I assume what you are stating is you took out a $500,000 loan collateralized by your primary residence, paying off the original mortgage of $150,000 and used the $350,000 of cash out to buy a rental property; there is no debt on the rental property.
Line 1: 0
Line 2: 150,000
Line 3: $1,000,000
Line 4: $1,000,000
Line 5: $150,000
Linr 6: $150,000
Line 7: $0
line 8: $750,000
line 9: $750,000
Line 10: $150,000
Line 11: $150,000
Line 12: $150,000
"If line 11 is equal to or more than line 12, stop here. All of your interest on all the mortgages included on line 12 is deductible as home mortgage interest on Schedule A"
read the instructions closely! The interest RELATED TO THE $150,000 is all deductible. it says the interest related to the mortgages on Line 12 is deductible, not that ALL the interest related to the $500,000 is deductible!
and you are correct that the Schedule A deductible interest is $150,000 times the interest rate.
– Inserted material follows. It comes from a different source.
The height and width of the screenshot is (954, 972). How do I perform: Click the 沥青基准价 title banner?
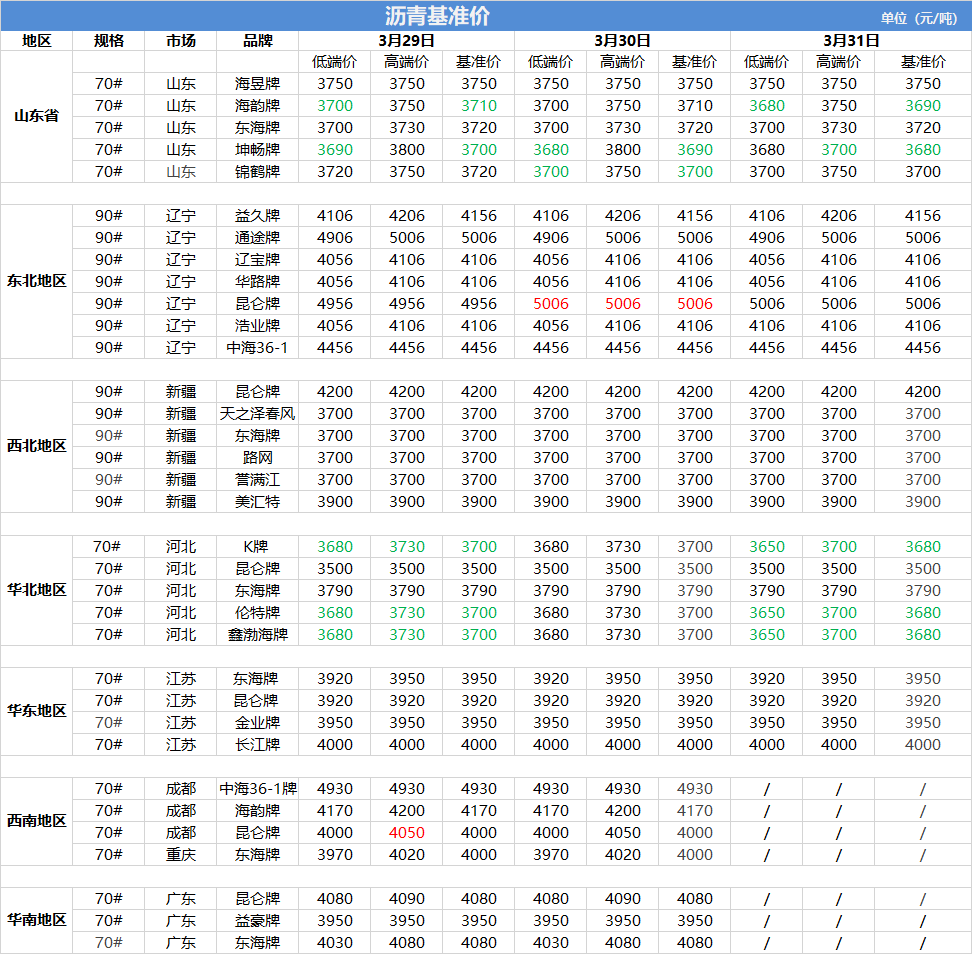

And it will be that simple until the total mortgage amortizes down to $150,000 at which time all the interest will be SChedule A deductible.
if you sell the rental before the mortgage amortizes down to $150,000 (and not buy another rental property with the proceeds), the interest related to the mortgage part that exceeds $150,000 is not deductible ANYWHERE.